Champagne blanc de blancs “Grand Bouquet” 2014 – Vazart Coquart

Giallo paglierino con riflessi oro. Olfatto minerale (calcare, gesso), fiori bianchi, mela verde … nessun cedimento alla pasticceria e dolcezze assortite insomma. La bocca è, corrispondentemente, molto fresca, verticale e mobile, il sorso lascia una scia delicatamente vegetale ma la chiusura è ficcante e sapida.
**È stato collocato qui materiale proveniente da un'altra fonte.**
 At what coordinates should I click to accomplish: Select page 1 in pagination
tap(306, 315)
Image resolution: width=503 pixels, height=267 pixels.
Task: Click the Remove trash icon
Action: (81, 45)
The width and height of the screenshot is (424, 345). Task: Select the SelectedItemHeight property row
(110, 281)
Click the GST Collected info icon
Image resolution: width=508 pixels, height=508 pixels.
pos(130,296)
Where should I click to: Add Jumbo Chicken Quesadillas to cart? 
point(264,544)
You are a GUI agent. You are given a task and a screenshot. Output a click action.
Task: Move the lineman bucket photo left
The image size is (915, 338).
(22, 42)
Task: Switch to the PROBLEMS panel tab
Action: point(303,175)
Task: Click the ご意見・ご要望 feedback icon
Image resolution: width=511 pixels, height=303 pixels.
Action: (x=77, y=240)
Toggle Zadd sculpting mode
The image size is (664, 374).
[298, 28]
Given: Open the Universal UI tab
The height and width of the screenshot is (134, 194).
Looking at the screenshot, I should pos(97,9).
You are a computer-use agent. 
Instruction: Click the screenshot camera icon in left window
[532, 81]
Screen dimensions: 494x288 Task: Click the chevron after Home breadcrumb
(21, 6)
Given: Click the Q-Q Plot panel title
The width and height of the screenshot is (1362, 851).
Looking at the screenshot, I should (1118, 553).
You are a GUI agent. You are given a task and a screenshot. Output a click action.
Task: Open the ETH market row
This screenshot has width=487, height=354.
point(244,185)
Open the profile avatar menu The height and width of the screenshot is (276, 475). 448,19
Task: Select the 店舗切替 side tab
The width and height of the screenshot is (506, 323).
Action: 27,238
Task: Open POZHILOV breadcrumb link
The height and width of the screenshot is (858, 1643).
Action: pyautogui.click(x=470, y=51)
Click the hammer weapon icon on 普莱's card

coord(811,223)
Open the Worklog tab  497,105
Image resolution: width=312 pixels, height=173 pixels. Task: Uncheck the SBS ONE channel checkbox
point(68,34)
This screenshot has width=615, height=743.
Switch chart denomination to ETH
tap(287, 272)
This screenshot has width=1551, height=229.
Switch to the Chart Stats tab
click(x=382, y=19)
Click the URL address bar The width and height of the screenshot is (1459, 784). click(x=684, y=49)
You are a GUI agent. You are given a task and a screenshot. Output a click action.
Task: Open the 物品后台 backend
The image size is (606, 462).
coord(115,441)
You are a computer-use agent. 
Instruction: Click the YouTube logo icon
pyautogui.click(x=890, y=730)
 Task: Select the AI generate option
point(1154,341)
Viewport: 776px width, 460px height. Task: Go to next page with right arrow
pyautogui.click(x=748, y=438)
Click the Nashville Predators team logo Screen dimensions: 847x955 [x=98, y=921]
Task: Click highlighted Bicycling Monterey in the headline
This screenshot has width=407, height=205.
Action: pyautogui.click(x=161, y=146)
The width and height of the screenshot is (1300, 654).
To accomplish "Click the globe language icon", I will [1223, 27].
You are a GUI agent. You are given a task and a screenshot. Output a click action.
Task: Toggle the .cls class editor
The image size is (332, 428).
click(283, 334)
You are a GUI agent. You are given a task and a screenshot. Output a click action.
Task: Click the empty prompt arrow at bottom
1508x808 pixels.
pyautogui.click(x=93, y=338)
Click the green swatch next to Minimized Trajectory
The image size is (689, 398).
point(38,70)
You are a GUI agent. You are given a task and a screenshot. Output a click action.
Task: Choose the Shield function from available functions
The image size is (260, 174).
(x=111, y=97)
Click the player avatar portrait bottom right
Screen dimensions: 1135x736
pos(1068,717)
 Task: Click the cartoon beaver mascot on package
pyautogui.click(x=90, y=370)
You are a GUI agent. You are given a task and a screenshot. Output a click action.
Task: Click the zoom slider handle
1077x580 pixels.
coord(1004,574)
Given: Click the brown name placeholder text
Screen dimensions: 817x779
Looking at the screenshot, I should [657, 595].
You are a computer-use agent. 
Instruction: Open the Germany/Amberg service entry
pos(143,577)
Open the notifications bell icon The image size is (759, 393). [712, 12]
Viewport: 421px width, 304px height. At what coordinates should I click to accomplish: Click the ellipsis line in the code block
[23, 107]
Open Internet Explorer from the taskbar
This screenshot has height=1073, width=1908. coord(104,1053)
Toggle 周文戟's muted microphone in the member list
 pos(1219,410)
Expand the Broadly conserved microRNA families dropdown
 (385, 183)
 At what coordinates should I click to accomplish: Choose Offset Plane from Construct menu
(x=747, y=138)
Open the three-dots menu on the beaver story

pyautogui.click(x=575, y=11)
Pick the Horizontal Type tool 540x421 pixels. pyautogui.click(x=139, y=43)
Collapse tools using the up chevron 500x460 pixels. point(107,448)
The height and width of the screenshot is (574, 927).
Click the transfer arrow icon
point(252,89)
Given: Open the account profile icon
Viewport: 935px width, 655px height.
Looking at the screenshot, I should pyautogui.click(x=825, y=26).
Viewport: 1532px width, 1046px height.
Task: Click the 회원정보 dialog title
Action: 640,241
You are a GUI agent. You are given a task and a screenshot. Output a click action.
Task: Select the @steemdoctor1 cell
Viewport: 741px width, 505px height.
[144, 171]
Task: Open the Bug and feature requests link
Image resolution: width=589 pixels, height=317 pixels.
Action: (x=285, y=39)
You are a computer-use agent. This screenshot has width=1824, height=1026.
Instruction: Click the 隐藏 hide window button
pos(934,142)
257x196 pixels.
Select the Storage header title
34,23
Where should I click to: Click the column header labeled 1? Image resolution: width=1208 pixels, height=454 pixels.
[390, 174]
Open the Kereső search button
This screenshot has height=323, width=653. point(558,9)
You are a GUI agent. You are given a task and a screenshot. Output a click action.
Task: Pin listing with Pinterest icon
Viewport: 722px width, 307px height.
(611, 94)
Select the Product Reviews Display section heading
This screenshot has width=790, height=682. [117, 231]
Arbois Trousseau “Le Clousot” 2018 – Michel Gahier

Vino di cui abbiamo già parlato e che in questa occasione si è espresso su binari diversi, anche se non divergenti, rispetto alla bottiglia precedente. Parte molto sulfureo, ferroso, animale, poi sangue e grafite, infine il quadro si rasserena dapprima su note di mirtillo per poi tendere verso l’arancia. Insomma, naso ammaliante per gli amanti del genere. Se servito fresco di cantina, come nel nostro caso, ha una beva compulsiva, facile, eppure non banale. L’acidità guida il sorso e concorre a distendere una materia fitta anche se non possente. Il tannino fa capolino in chiusura contribuendo ad allungare la persistenza del vino.